Download the entire decision to receive the complete text, official citation,
docket number, dissents and concurrences, and footnotes for this case.

Learn more about what you receive with purchase of this case.


October 5, 1993

JAMES STEWART, et al., Plaintiffs,
CITY AND COUNTY OF SAN FRANCISCO, et al., Defendants. DONALD K. CHAN, et al., Plaintiff, v. CITY AND COUNTY OF SAN FRANCISCO, Defendant.

The opinion of the court was delivered by: CHARLES A. LEGGE

 This is an action under the Fair Labor Standards Act, 29 U.S.C. §§ 200, et seq. (the "FLSA"). Plaintiffs are employees of defendant City and County of San Francisco (the "city"), earning between approximately $ 40,000 and $ 100,000 per year. *fn1" The FLSA originally excluded government employees. In 1974, Congress amended the FLSA to include public employees within its scope. Pub. L. 93-259, 88 Stat. 55. However, its application to state and local employees was struck down by the United States Supreme Court in National League of Cities v. Usery, 426 U.S. 833, 49 L. Ed. 2d 245, 96 S. Ct. 2465 (1976). In 1985, the Supreme Court reversed National in Garcia v. San Antonio Metro. Transit Auth., 469 U.S. 528 (1985), and Congress again amended the FLSA in response to Garcia, making it applicable to state and local employees. Pub. L. 99-150, 99 Stat. 787; 29 U.S.C. §§ 203(e), 207(o), 207(p).

 Plaintiffs claim that they are entitled to overtime compensation under the FLSA, sections 201 and following. The city claims that plaintiffs are exempt from the overtime provisions of the FLSA because they are "employed in a bona fide executive, administrative, or professional capacity," within the meaning of 29 U.S.C. § 213(a)(1) (the "managerial exemption").


 The issues of liability were bifurcated from the issues of damages. The parties have made cross-motions for summary judgment regarding the so-called "salary test" for the managerial exemption; the meaning and significance of that test is discussed below. Discovery on the liability issues presented in these cross-motions has been completed. The motions were briefed, argued and submitted for decision. The court has also received an amicus curiae brief from the Secretary of Labor, which does not so much support the position of either party as it does support the validity of the current regulations adopted by the Department of Labor. The court has read the moving and opposing papers, the amicus curiae brief, the legislative history of the applicable congressional enactments, the regulations adopted by the Department of Labor over the years, the record of the case, and other applicable authorities.

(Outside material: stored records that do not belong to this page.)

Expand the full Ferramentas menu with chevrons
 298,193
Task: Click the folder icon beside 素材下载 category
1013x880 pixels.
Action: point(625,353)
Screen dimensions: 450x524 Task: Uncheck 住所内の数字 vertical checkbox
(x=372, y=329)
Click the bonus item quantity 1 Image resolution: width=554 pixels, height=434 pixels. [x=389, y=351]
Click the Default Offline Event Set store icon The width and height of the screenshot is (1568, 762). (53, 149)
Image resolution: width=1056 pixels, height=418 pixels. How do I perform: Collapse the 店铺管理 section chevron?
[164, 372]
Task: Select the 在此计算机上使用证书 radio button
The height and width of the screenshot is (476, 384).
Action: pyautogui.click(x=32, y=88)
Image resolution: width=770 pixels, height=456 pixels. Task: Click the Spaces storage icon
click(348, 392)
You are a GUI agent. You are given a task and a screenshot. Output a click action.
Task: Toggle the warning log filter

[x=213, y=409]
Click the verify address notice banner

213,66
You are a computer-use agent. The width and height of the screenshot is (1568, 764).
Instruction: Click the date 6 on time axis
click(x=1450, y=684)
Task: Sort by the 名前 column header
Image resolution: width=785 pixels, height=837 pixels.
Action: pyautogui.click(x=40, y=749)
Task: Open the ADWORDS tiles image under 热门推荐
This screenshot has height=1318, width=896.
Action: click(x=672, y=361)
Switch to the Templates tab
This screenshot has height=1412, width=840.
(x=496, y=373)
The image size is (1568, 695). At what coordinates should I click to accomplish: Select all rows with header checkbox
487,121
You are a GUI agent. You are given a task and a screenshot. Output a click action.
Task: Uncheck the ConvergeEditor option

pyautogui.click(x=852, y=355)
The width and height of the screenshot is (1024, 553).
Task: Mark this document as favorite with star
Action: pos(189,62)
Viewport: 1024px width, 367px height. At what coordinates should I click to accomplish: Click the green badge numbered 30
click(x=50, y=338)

 The court finds that there are no genuine issues of material fact on the questions raised in the cross-motions. The court concludes that summary judgment on the salary test must be granted to the defendant city for the reasons discussed below. Proceedings on the second test for the managerial exemption, the so-called "duties test", will now be scheduled.


 In creating the exemption, Congress expressly gave to the Secretary of Labor the authority to define by regulations the terms and limitations of the exemption, subject to the provisions of the Administrative Procedure Act. Because of that express delegation to the Department of Labor, the issues in this case initially require more examination of the regulations than of the statute. That is, the language of section 213(a)(1) does not itself resolve the issues, but rather they must be resolved by reference to the regulations adopted over the years by the Department of Labor under its broad statutory mandate. Of course, the court must also address whether the regulations are consistent with that mandate and with the intent of Congress.

 Acting in response to the congressional delegation of authority, the Department of Labor has enacted various regulations over the years since 1938. The ones with which we are concerned are: (1) the regulations as amended in 1954, 19 FR 4406, which remained in effect until 1991; (2) the interim rule of September 6, 1991, 56 FR 45824 and 45828; and (3) the current form of the regulations passed on August 19, 1992, 57 FR 37666.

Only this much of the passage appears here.